Michal Meidan, Head of China Energy Research at the Oxford Institute for Energy Studies, told Reuters, “This is a ‘million-dollar question.’ There is currently great uncertainty because we do not fully understand what has happened.”
The difficulty in assessing how long the demand decrease will last is also related to the lack of transparency in China’s energy data. The scale of China’s oil reserves is classified as a state secret, and the operations of oil companies are opaque, with incomplete data available.
The ongoing weakness in the Chinese economy is seen as a significant factor making it difficult for oil demand to fully recover. Reuters points out that 87% of existing vehicles in China still use gasoline. With the economic slowdown, this year has seen a decrease in car sales by hundreds of thousands, leading to an overall decline in automobile sales that may further dampen gasoline demand.
Meidan stated that if the Iran war further slows down China’s domestic economic growth or impacts its export markets, Chinese oil demand will face more downside risks.
The property crisis in China has already severely impacted the construction industry and weakened diesel demand for several years, with house prices still declining.
Moreover, if China’s economy shows structural weakness, the demand for plastics and other petrochemical products may further decrease, affecting refineries and reducing oil consumption. The Chinese petrochemical industry is also facing competition from “coal-based substitutes,” which could further limit the recovery of oil demand.

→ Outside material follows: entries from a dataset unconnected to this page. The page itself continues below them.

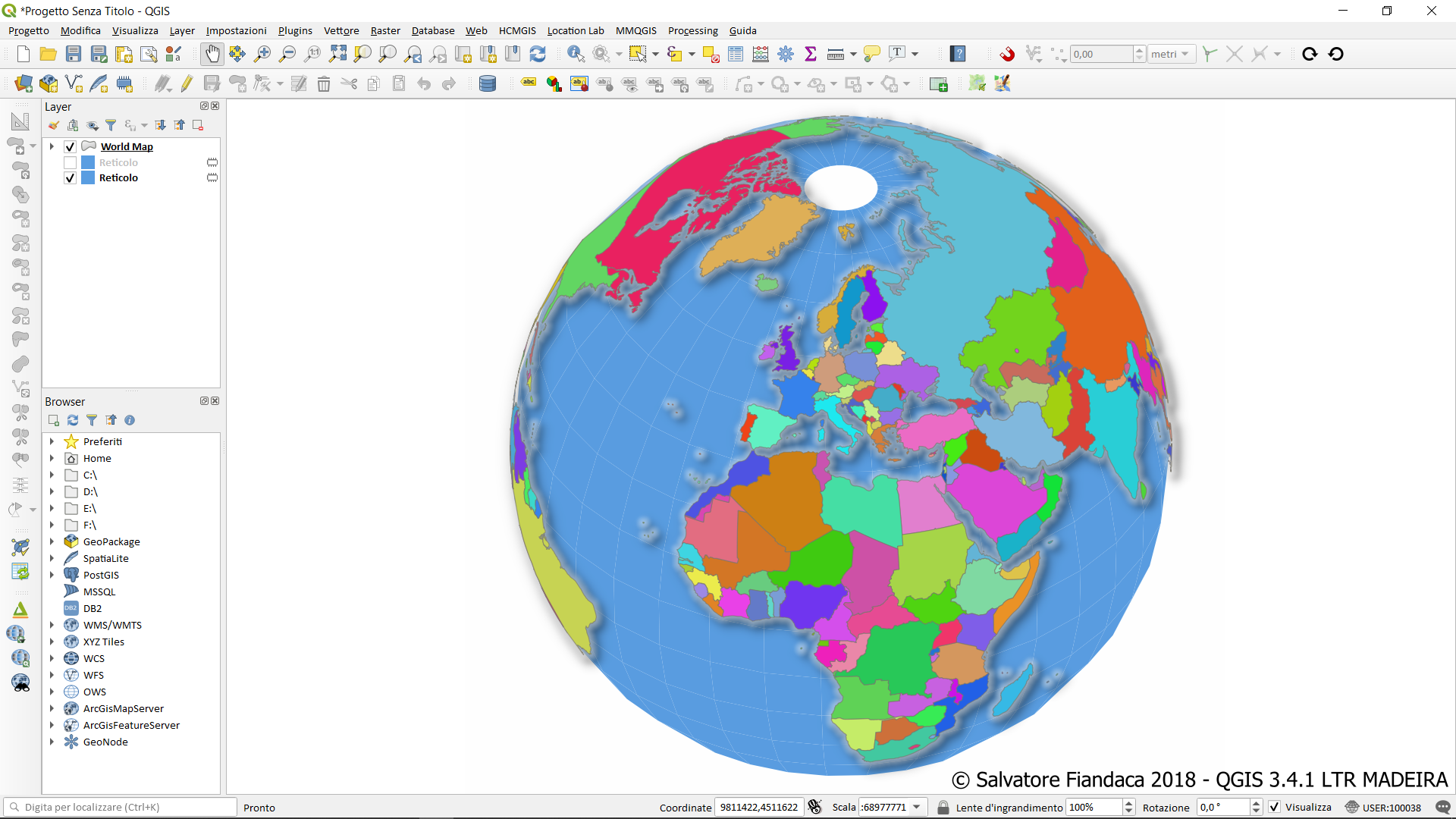Select the Identify Features tool
Viewport: 1456px width, 819px height.
576,54
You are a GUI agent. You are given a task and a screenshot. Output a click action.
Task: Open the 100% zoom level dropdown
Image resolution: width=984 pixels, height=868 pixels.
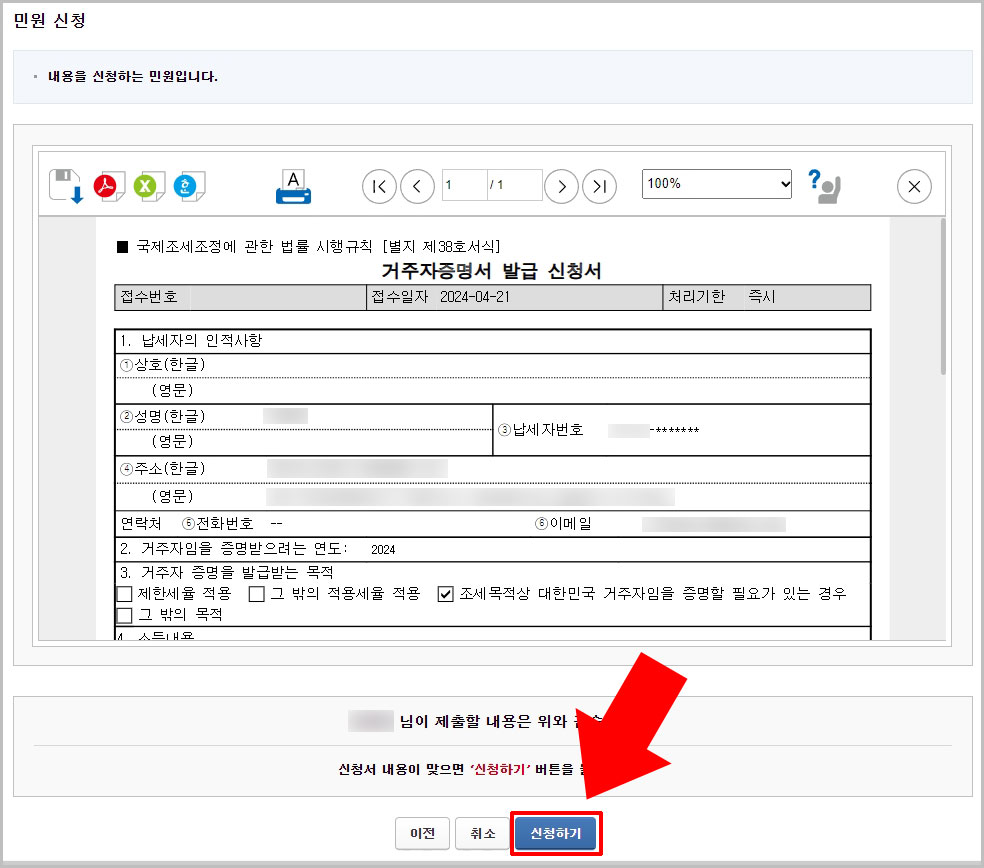716,184

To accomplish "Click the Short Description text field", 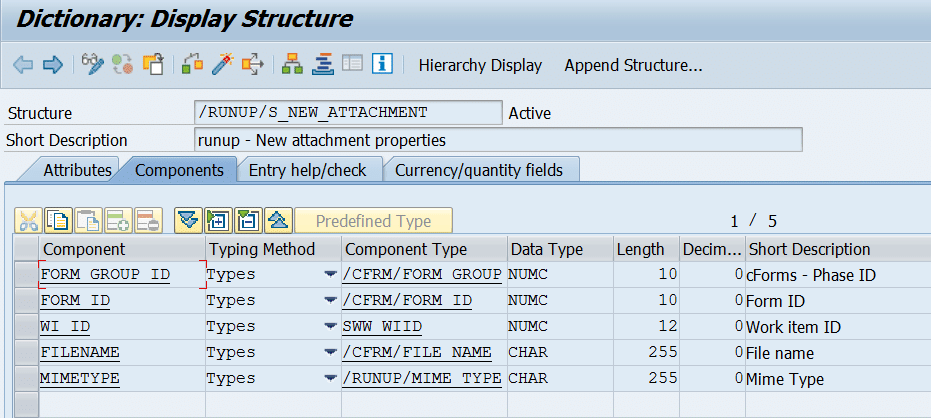I will pos(498,140).
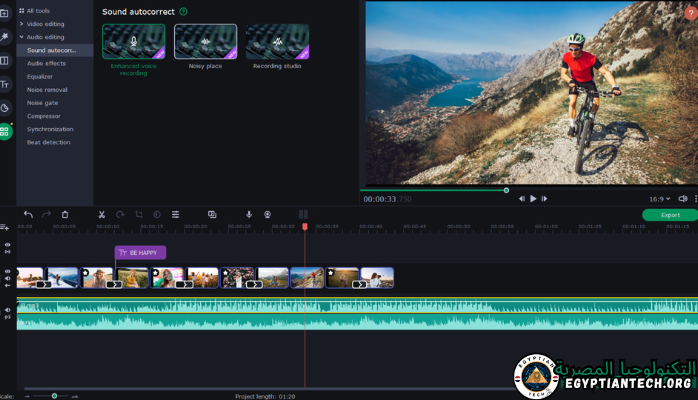Toggle visibility eye on the video track
The height and width of the screenshot is (400, 698).
[7, 272]
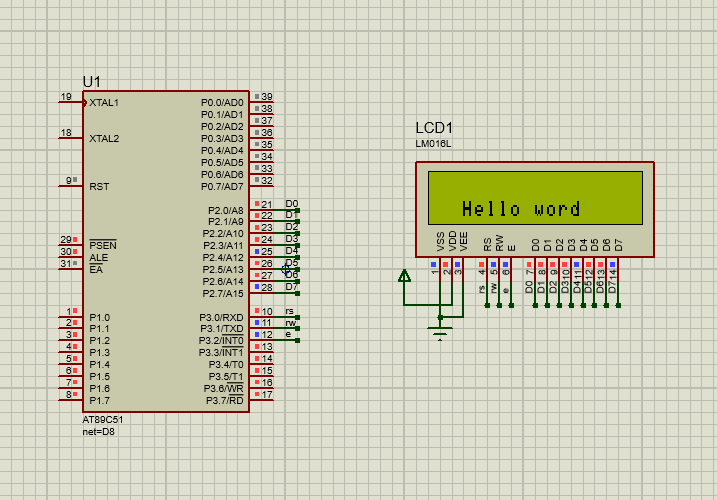Screen dimensions: 717x500
Task: Select the LCD1 reference label
Action: pos(434,128)
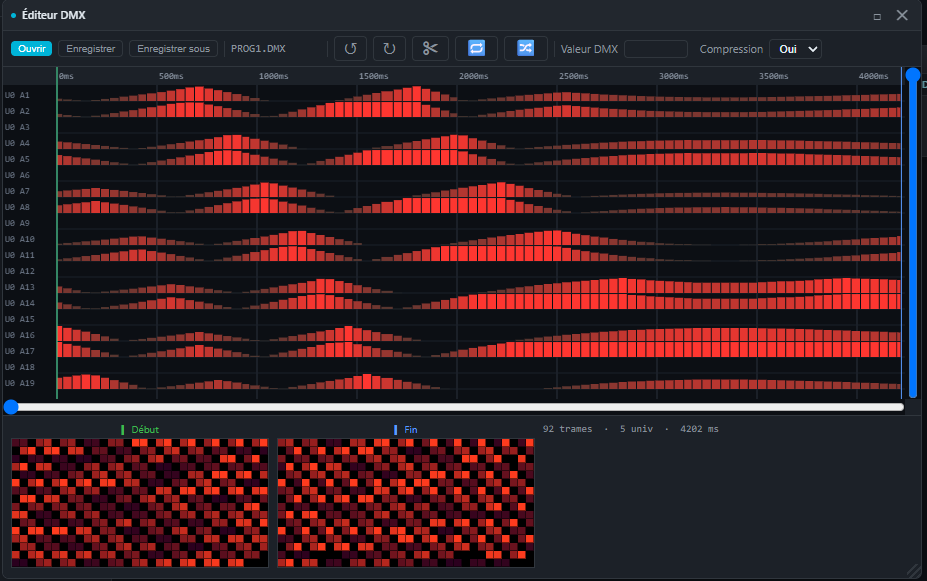Click the green Début marker icon

pos(122,430)
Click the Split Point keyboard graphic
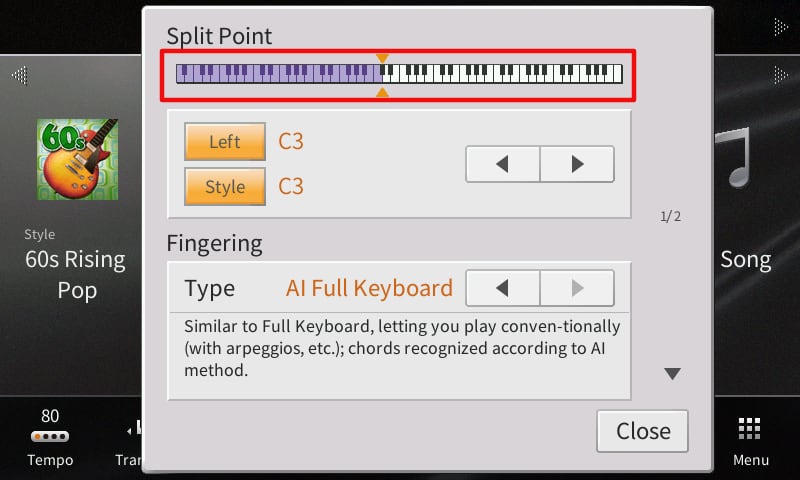 pos(399,74)
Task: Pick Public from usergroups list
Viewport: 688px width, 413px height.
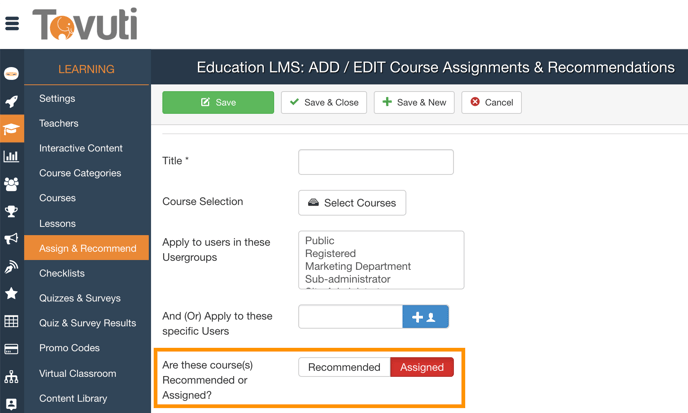Action: (x=320, y=241)
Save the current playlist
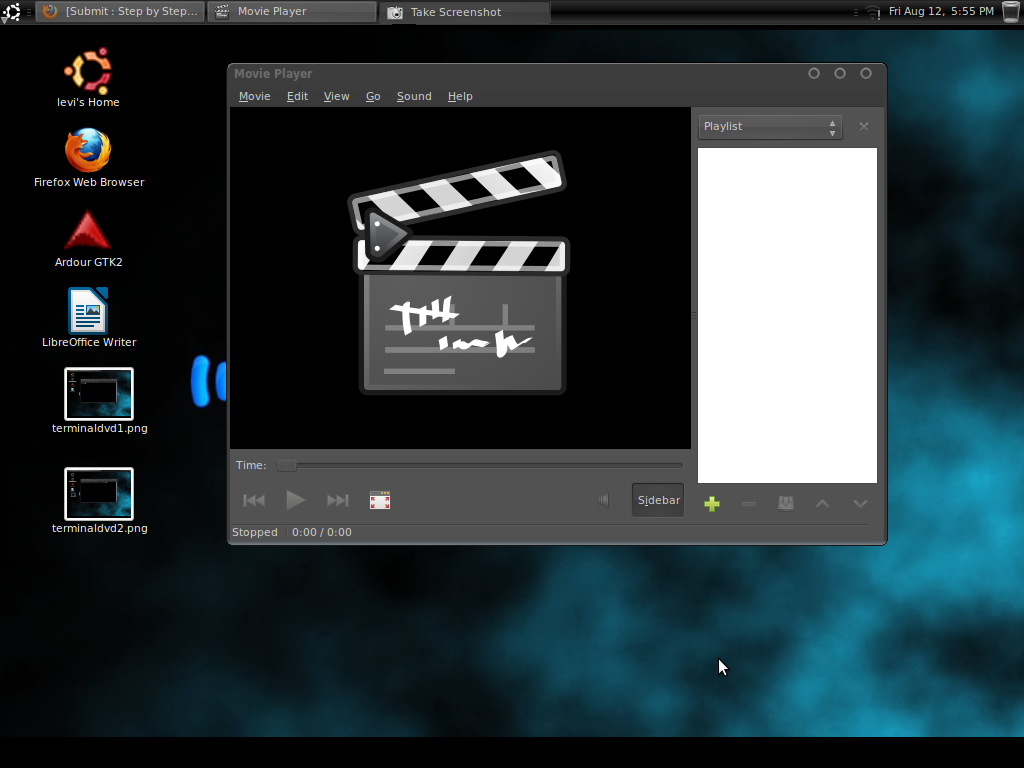Screen dimensions: 1024x768 click(785, 504)
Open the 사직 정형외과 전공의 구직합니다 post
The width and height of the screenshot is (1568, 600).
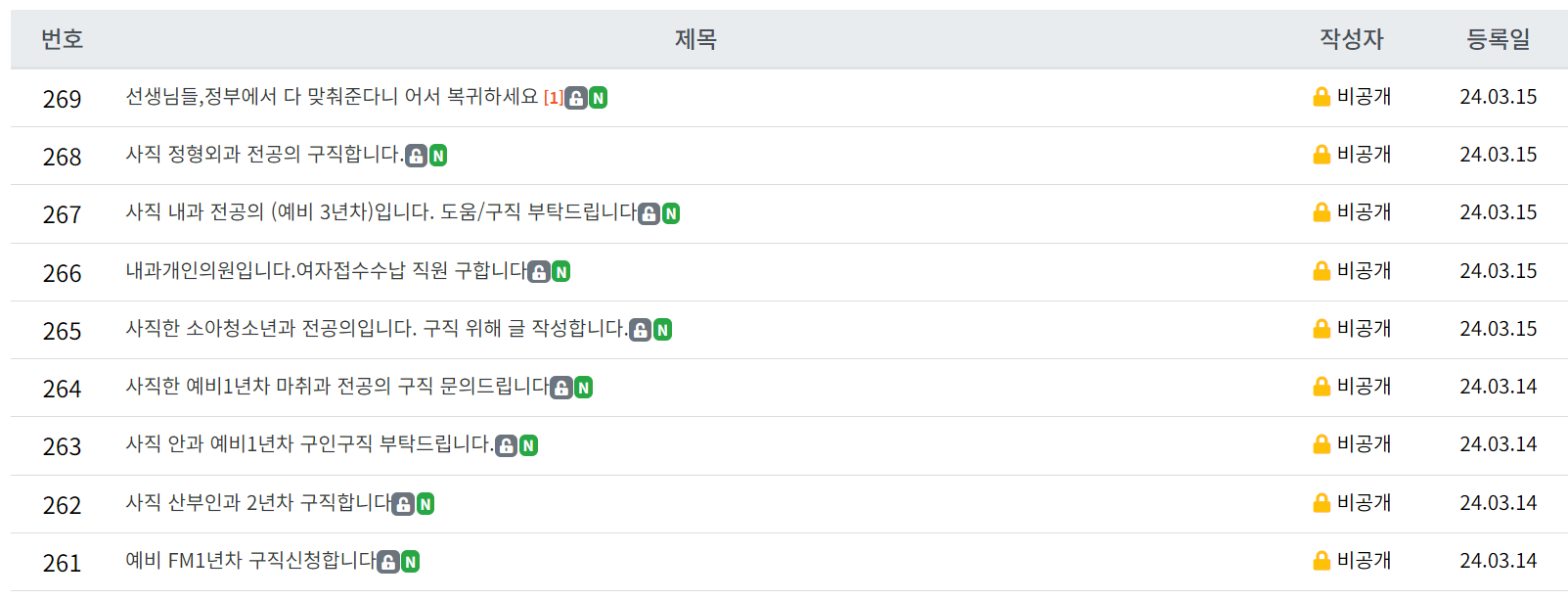point(264,155)
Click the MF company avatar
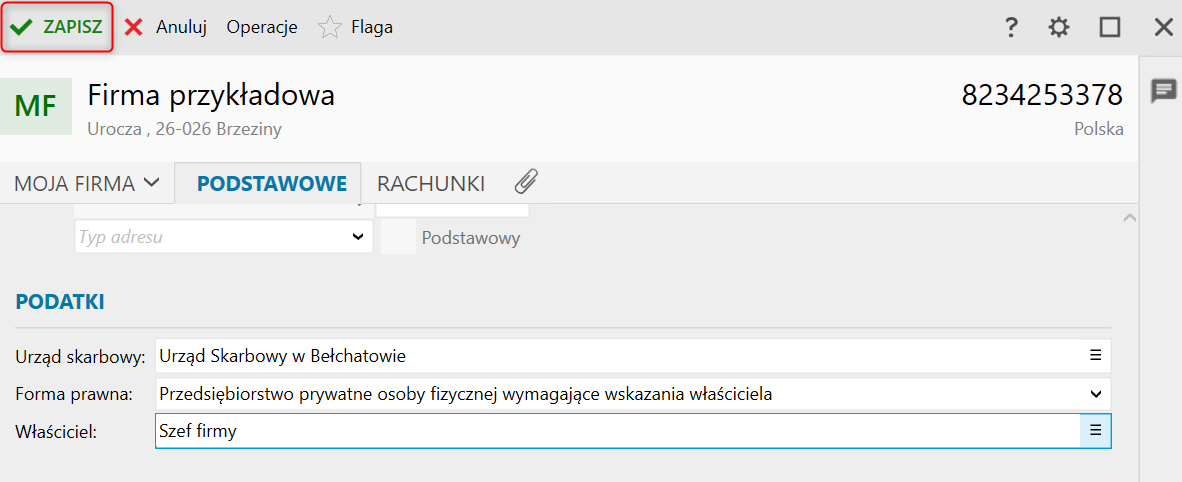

Meidan said, “One aspect that we have not paid enough attention to is the broader economic situation. This is a very significant issue that will affect China’s oil demand and industrial activities.”
This war has shown that China’s transportation system can continue to operate with lower fuel consumption than previously expected by the outside world. As about half of China’s imported crude oil is refined into transportation fuels, a reduction in fuel consumption in the transportation sector would directly affect crude oil imports.
Data shows that in June, electric and hybrid vehicles accounted for 62% of new car sales in China, reaching a historic high. In June, the Chinese government launched a plan to electrify freight trucks with the goal of achieving 80% electrification on busy short-haul routes by 2030.
Currently, it appears that this war will accelerate the contraction of fuel demand. Rystad Energy forecasts that Chinese gasoline and diesel usage will decrease by 6.6% and 6.9%, respectively, exceeding pre-war predictions of 3.5% and 3%.
Analyst Ye Lin from Rystad Energy stated, “This crisis has become a catalyst. It has enhanced consumers’ confidence in electric vehicles and electric trucks.”
Another key variable is China’s oil reserves. Beijing had been working to increase strategic oil reserves last year, allowing China to better withstand the impact of the closure of the Hormuz Strait, but this also elevated oil import levels at that time.
The reserve action seems to have halted after the war broke out. However, as Beijing does not disclose oil reserve targets or actual storage volumes, it is difficult for outsiders to assess when and to what extent China will resume increasing reserves.
Reuters reported last year that China was constructing a series of new oil storage facilities. In May this year, Chinese Premier Li Keqiang inspected a reserve base and called for further expansion of storage capacity.
June Goh, an analyst at Sparta Commodities, said, “Despite the contraction in demand, China will still increase some crude oil imports to fill strategic oil reserves.”
During China’s push to increase oil reserves last year, Brent crude prices ranged between $58 to $83 per barrel, now hovering around $85 per barrel. Analysts suggest that if prices fall below $70 per barrel, China may once again initiate actions to increase reserves.
In the short term, Chinese crude oil demand is also constrained by policies limiting refined oil exports. Beijing restricted fuel exports during the war, causing refineries to lack the drive to increase crude oil purchases and raise production.
While Beijing has lifted the related restrictions for July, with the Middle East conflict resurfacing, similar restraints may be reimposed in August.
Analysts point out that after the Middle East situation normalizes, structural factors like the electrification of transportation will impact China’s daily average crude oil imports to be between 8 to 9 million barrels; however, if there is a resurgence in reserve-building actions, daily imports might rebound to 9.5 to 11 million barrels.